> Required work
In the records below, find each line containing the word "date" and copy it.

> Source data
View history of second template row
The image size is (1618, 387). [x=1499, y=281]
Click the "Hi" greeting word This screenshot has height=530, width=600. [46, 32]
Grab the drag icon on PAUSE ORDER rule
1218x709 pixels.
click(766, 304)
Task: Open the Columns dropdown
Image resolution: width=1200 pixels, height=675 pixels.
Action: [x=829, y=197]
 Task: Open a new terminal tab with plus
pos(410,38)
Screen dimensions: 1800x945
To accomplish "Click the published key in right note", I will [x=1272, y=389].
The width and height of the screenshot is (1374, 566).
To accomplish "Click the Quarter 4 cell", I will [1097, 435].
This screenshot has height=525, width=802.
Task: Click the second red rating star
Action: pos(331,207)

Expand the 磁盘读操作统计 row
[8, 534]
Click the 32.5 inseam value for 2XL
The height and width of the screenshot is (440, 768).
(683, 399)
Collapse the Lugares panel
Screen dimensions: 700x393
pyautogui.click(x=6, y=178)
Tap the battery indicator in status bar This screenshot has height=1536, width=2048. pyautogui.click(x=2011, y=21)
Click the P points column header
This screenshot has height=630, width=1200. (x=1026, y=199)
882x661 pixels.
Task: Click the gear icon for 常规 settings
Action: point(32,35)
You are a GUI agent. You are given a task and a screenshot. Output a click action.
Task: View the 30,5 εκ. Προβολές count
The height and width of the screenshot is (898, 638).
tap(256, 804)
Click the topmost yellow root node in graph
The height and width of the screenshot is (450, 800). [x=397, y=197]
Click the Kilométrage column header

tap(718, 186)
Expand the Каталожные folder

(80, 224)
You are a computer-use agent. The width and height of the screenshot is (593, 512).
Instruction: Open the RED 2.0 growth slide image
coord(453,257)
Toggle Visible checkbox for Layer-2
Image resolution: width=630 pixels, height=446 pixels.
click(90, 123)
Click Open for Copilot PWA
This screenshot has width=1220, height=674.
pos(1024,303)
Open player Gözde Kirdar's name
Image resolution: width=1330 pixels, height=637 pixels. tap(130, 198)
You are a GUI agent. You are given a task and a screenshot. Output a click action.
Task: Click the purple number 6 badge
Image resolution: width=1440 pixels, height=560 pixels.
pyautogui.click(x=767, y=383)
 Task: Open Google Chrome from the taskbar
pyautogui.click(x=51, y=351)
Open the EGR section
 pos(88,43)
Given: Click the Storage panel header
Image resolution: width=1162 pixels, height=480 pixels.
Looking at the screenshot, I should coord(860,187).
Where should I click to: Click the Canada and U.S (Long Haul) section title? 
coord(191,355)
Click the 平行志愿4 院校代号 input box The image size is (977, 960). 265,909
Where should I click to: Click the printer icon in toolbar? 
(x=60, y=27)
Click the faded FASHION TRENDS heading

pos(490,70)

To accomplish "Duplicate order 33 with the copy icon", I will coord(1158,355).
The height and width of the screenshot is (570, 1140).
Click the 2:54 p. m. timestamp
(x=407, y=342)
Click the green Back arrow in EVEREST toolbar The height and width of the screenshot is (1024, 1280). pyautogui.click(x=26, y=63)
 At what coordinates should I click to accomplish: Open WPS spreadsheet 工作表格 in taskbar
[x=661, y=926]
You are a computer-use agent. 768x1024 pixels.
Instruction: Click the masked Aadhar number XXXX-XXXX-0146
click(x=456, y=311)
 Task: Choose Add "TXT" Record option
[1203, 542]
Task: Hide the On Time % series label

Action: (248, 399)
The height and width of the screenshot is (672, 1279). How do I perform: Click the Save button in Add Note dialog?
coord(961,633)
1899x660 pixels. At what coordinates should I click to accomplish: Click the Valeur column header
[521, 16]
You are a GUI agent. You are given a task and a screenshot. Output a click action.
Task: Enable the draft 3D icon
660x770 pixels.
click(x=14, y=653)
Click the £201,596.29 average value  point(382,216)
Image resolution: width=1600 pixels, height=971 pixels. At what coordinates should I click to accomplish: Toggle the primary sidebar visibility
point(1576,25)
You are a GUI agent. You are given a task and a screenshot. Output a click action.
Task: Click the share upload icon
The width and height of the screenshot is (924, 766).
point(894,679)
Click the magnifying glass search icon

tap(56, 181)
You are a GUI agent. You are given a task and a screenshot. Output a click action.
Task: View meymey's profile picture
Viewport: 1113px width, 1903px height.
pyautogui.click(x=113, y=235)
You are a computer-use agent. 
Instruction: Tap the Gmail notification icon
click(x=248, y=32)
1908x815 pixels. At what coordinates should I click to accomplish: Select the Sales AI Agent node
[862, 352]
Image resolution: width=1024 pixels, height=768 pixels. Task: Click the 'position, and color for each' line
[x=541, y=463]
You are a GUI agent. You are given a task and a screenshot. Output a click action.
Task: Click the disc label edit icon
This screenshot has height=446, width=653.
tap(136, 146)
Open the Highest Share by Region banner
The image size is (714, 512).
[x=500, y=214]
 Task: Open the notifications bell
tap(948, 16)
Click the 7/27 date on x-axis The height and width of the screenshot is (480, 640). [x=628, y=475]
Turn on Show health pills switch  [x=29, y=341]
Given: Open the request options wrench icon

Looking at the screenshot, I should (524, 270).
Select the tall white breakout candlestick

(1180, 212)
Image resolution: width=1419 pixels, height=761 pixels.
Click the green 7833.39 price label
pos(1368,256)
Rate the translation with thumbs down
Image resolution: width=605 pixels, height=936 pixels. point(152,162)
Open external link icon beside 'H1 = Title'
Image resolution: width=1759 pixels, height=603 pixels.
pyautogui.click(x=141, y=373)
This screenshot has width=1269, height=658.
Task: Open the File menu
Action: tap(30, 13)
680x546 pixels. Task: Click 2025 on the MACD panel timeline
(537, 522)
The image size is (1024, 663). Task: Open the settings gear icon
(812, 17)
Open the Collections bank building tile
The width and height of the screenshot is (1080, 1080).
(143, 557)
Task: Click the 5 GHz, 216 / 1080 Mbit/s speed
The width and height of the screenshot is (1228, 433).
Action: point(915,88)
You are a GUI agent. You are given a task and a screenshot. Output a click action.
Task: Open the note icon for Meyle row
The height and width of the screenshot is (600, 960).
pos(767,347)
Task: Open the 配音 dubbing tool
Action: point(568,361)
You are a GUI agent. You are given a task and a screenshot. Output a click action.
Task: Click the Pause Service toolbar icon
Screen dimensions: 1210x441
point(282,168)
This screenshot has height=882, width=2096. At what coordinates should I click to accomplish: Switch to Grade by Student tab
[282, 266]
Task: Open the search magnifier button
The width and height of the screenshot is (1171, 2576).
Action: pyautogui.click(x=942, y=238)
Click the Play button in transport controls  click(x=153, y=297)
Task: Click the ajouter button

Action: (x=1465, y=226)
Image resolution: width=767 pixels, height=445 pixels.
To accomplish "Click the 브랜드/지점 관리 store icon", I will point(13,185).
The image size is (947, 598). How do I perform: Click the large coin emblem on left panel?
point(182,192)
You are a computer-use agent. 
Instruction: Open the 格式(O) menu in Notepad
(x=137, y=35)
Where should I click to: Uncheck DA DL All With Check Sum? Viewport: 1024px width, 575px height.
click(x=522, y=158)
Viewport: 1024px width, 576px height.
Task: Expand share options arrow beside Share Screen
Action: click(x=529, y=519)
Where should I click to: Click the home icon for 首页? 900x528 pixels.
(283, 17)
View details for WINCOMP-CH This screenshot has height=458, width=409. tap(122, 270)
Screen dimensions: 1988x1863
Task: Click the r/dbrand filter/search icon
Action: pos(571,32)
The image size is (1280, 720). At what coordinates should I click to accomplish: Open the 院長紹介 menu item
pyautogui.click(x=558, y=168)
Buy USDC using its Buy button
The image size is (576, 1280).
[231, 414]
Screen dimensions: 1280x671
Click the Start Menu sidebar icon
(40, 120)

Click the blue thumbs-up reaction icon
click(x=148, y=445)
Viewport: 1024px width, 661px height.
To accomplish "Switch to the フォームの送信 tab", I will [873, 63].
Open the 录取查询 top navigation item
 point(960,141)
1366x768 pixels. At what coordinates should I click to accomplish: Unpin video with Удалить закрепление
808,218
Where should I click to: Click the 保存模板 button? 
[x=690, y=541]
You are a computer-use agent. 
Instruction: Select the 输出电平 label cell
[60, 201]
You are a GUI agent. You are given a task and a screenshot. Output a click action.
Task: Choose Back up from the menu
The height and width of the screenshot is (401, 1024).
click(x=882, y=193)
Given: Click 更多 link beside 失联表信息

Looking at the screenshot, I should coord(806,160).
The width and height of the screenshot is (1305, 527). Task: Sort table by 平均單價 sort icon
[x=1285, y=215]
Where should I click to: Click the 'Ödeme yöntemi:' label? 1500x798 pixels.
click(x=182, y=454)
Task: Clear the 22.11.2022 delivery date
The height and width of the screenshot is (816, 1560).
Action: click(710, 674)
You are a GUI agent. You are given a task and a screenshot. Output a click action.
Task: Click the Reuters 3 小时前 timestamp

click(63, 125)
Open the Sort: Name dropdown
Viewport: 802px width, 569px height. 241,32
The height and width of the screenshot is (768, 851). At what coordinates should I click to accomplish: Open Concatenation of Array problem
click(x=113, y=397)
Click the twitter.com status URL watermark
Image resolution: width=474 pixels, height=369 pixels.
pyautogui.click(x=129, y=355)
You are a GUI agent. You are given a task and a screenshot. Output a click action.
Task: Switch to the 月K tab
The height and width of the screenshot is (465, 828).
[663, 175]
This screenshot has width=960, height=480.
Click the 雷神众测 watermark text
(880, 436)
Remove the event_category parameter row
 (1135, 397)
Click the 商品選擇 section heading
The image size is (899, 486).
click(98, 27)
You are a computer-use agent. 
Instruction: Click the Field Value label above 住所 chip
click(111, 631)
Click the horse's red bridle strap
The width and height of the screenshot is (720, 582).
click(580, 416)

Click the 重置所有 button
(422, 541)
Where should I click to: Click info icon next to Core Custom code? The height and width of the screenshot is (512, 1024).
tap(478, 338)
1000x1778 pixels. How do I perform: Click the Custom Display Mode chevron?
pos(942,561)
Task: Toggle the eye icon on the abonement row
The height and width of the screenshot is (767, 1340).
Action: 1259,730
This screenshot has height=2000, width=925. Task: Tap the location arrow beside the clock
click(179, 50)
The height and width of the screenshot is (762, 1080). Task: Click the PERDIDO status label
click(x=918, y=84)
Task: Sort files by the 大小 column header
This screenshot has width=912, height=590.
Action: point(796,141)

> Exercise solution
Click the 7/27 date on x-axis The height and width of the screenshot is (480, 640). [x=628, y=475]
Task: Clear the 22.11.2022 delivery date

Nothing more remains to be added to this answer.